5.04 Lost Certificates

In the event any certificate, which immediately before the Effective Date represented one or more Lincoln Shares that were exchanged pursuant to Section 3.01, is lost, stolen or destroyed, upon the making of an affidavit of that fact by the Person claiming such certificate to be lost, stolen or destroyed, LPT will issue in exchange for such lost, stolen or destroyed certificate, one or more certificates representing one or more Post Consolidation LPT Shares, deliverable in accordance with such holder's transmittal letter.
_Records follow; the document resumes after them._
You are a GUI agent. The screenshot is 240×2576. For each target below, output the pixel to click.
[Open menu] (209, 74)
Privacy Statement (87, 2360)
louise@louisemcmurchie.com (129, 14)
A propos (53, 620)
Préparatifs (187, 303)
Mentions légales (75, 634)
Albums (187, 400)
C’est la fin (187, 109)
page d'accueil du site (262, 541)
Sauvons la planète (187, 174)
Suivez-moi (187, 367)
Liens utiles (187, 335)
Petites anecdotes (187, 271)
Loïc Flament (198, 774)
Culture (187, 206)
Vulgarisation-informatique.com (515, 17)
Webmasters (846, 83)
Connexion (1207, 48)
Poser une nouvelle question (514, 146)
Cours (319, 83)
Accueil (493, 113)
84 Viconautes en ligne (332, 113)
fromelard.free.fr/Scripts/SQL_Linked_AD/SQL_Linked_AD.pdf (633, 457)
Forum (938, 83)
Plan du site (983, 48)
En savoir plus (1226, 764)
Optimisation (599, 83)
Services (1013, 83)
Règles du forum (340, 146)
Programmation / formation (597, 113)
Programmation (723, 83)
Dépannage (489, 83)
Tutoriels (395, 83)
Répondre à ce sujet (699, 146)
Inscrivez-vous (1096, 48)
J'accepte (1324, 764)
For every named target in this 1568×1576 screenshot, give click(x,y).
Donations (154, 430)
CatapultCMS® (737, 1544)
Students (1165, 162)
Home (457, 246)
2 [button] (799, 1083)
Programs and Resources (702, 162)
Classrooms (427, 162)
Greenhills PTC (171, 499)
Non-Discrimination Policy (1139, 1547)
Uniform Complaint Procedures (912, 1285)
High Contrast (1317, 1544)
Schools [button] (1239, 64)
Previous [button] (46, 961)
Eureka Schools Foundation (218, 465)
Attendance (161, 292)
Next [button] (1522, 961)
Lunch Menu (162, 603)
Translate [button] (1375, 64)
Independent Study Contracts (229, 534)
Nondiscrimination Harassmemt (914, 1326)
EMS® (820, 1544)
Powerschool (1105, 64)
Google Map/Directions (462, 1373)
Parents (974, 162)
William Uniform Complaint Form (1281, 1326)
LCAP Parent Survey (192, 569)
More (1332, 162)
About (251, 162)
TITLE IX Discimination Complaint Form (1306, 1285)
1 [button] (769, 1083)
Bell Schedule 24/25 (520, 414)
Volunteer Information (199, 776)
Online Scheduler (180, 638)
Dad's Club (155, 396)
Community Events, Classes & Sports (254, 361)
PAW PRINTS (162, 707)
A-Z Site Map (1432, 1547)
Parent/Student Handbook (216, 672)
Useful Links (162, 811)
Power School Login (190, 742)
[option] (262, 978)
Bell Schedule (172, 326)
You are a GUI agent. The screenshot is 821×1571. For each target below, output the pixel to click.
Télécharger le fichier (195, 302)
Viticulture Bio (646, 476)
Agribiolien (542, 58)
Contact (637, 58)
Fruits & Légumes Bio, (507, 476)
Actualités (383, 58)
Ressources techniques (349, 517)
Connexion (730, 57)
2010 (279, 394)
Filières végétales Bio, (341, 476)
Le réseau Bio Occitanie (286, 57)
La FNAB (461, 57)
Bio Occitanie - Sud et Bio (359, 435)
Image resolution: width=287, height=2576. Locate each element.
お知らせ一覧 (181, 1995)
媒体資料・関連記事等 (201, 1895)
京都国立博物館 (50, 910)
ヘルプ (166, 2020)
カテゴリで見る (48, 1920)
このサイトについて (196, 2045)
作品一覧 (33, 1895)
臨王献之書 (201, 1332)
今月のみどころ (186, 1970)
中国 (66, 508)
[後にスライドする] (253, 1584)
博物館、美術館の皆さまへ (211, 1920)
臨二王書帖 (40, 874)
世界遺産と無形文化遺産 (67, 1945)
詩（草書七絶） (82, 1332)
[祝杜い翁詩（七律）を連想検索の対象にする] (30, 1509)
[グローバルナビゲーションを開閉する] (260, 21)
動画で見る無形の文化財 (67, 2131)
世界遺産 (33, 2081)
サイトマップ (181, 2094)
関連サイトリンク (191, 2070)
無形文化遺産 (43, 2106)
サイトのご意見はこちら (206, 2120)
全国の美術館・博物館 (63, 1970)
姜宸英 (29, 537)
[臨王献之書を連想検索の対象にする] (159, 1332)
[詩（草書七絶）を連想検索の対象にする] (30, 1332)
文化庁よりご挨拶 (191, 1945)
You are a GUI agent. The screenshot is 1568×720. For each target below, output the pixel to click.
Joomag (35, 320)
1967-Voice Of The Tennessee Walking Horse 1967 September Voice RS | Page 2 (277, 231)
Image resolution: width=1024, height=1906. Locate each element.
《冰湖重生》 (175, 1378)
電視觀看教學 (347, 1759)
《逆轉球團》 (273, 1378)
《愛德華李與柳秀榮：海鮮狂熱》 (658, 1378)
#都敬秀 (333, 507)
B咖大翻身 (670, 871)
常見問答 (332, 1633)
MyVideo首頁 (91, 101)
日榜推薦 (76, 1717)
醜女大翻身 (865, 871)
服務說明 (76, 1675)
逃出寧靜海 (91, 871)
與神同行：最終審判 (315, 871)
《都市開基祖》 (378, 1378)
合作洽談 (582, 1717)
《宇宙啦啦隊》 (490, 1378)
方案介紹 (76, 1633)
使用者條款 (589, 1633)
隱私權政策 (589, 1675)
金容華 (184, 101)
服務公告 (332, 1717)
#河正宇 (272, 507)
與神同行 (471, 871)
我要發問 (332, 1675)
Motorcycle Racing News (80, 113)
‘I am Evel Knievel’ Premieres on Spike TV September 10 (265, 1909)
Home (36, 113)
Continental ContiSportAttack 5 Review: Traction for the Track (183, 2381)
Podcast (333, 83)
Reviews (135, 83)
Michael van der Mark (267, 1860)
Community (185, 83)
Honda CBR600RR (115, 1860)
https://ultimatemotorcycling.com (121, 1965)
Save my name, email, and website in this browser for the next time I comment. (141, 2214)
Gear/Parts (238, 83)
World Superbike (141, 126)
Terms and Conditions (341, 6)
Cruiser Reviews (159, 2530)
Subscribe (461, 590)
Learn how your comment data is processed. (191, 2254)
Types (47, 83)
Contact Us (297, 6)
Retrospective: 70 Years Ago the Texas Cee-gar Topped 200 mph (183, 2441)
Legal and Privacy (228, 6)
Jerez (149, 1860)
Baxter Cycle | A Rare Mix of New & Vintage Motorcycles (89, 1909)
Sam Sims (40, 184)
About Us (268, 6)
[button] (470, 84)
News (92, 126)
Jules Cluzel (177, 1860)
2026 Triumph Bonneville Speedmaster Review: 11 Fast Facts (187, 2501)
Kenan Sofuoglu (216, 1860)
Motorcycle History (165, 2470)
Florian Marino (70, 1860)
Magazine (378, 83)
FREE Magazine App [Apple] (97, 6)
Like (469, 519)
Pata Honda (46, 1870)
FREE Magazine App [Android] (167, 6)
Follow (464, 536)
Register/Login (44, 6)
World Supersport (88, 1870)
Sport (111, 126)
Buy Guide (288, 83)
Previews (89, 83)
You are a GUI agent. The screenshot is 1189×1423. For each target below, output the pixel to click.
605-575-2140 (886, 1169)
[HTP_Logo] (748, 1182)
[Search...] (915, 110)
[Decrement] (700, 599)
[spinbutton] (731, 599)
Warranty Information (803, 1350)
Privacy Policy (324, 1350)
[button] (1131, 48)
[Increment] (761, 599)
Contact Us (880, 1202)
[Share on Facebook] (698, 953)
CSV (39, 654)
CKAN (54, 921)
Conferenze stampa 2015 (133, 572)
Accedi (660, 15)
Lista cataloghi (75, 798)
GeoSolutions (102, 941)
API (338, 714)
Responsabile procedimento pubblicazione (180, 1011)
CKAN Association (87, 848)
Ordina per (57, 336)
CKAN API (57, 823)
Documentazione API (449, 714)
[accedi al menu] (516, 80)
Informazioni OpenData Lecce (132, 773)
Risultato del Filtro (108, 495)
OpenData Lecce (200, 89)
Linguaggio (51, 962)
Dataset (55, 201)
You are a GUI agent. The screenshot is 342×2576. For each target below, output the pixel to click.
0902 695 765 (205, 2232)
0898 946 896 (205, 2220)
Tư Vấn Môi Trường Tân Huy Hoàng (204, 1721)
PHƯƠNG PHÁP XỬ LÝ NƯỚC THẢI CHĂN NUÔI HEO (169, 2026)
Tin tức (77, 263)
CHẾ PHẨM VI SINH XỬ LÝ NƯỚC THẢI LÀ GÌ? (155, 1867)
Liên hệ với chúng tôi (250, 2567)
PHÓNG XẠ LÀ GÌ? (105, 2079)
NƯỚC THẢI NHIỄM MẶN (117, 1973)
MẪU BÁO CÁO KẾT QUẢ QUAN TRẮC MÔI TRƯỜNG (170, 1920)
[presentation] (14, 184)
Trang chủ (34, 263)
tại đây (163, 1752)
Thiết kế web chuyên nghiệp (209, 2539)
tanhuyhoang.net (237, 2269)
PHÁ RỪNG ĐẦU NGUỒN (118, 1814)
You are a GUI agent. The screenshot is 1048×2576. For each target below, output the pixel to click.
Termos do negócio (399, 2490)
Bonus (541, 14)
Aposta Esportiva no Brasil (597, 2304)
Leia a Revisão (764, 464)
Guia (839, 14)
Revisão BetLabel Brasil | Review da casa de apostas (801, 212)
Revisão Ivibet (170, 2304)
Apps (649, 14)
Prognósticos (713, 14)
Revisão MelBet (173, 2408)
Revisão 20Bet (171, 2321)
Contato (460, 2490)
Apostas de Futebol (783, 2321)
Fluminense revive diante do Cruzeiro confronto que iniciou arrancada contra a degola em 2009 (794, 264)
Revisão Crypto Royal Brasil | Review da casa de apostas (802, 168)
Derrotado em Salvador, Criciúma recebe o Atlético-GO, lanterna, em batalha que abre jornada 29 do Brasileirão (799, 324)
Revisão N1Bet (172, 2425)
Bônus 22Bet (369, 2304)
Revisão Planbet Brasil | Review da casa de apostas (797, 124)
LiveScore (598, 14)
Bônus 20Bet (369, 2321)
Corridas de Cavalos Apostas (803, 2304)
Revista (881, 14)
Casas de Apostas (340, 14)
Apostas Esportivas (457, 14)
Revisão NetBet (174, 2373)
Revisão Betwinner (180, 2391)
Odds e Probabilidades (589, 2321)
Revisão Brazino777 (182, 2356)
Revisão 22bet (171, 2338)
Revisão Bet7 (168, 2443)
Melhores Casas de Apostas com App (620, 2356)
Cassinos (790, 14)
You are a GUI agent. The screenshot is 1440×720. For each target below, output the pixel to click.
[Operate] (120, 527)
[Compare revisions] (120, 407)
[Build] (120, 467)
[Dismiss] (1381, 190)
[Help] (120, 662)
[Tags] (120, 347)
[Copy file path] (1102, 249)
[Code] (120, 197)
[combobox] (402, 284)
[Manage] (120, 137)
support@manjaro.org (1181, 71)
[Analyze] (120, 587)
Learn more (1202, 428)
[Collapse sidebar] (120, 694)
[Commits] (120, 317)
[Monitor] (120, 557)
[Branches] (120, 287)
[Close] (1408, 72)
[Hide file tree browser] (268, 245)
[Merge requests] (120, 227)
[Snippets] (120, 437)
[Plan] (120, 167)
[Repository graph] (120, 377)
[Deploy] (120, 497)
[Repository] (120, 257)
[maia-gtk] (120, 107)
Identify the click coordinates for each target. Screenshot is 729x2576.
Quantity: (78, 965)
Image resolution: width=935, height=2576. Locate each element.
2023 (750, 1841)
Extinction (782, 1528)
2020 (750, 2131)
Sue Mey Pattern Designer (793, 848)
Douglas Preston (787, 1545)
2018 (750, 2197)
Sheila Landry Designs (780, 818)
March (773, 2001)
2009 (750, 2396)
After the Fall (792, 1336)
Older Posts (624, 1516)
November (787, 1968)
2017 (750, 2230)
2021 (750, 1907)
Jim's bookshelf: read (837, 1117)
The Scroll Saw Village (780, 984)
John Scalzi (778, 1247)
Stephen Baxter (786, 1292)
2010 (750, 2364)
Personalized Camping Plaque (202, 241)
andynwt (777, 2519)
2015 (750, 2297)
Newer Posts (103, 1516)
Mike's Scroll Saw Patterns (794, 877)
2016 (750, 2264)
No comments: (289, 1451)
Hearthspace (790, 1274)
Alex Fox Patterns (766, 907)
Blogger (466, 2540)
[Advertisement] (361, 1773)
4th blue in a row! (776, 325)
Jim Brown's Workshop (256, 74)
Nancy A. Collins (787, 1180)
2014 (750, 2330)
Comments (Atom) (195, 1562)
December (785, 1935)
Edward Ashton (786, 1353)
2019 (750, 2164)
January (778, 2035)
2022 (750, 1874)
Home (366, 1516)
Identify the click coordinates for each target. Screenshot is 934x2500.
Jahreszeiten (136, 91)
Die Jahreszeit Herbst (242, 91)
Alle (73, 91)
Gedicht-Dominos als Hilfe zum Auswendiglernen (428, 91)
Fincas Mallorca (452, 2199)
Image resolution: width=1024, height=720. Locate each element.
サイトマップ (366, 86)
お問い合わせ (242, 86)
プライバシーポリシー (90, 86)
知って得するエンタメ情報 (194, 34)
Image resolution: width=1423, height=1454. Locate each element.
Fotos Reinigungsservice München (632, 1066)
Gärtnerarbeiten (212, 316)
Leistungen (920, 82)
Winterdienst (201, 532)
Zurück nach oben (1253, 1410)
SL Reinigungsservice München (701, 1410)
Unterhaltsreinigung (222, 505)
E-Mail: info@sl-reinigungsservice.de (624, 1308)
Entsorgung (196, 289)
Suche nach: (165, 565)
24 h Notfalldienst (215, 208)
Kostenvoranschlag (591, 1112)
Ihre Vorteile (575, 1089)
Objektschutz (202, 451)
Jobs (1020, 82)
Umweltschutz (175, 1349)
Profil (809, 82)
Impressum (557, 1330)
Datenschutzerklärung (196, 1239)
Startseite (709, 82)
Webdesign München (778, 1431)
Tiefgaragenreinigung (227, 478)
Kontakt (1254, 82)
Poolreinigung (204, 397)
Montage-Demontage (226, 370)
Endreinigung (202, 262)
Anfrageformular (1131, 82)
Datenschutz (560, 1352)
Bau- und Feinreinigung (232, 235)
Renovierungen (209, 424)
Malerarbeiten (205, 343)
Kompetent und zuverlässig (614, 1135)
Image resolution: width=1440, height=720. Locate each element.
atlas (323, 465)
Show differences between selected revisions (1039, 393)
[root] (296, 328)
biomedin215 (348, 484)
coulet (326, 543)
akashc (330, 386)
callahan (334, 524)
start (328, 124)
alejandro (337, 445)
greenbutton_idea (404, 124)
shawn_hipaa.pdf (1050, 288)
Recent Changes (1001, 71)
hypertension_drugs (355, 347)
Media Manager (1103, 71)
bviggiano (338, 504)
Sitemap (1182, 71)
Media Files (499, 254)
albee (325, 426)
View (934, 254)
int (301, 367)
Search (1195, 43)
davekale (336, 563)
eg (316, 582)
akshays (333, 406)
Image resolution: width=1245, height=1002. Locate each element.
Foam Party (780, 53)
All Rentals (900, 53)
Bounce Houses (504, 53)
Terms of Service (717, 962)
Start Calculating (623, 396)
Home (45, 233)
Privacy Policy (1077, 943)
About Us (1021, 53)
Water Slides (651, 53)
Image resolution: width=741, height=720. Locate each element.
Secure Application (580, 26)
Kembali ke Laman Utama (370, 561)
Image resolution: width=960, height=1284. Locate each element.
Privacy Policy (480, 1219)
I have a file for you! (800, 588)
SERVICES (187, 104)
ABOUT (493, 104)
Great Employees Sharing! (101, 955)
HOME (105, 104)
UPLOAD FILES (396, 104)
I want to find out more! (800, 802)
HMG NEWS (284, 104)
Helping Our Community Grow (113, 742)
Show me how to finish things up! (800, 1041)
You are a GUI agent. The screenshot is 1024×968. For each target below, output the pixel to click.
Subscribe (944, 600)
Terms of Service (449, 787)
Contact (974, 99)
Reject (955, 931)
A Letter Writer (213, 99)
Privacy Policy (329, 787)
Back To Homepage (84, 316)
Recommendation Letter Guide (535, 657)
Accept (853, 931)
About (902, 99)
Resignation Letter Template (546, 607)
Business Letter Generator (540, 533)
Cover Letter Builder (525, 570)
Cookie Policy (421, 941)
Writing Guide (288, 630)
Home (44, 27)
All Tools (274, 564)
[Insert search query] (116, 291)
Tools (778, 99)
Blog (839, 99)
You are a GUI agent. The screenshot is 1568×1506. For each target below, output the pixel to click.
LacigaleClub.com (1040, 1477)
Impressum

When authorizing such issuances in exchange for any lost, stolen or destroyed certificate, the Person to whom certificates representing Post Consolidation LPT Shares are to be issued or delivered will, as a condition precedent to the issuance thereof, give a bond satisfactory to LPT and its transfer agent in such sum as LPT may direct and otherwise indemnify LPT in a manner satisfactory to it, against any claim that may be made against it or Lincoln or either of them with respect to the certificate alleged to have been lost, stolen or destroyed.

5.05 Termination of Rights

Any certificates formerly representing Lincoln Shares that are not deposited with all other documents as provided in Section 5.01 on or before the sixth anniversary of the Effective Date shall cease to represent any right or claim of any kind or nature and the right of the former holder of such Lincoln Shares to receive certificates representing Post Consolidation LPT Shares and the Post Consolidation LPT Shares issued to such former Lincoln Shareholder shall be deemed to be surrendered to LPT together with all dividends or distributions thereon held for such holder.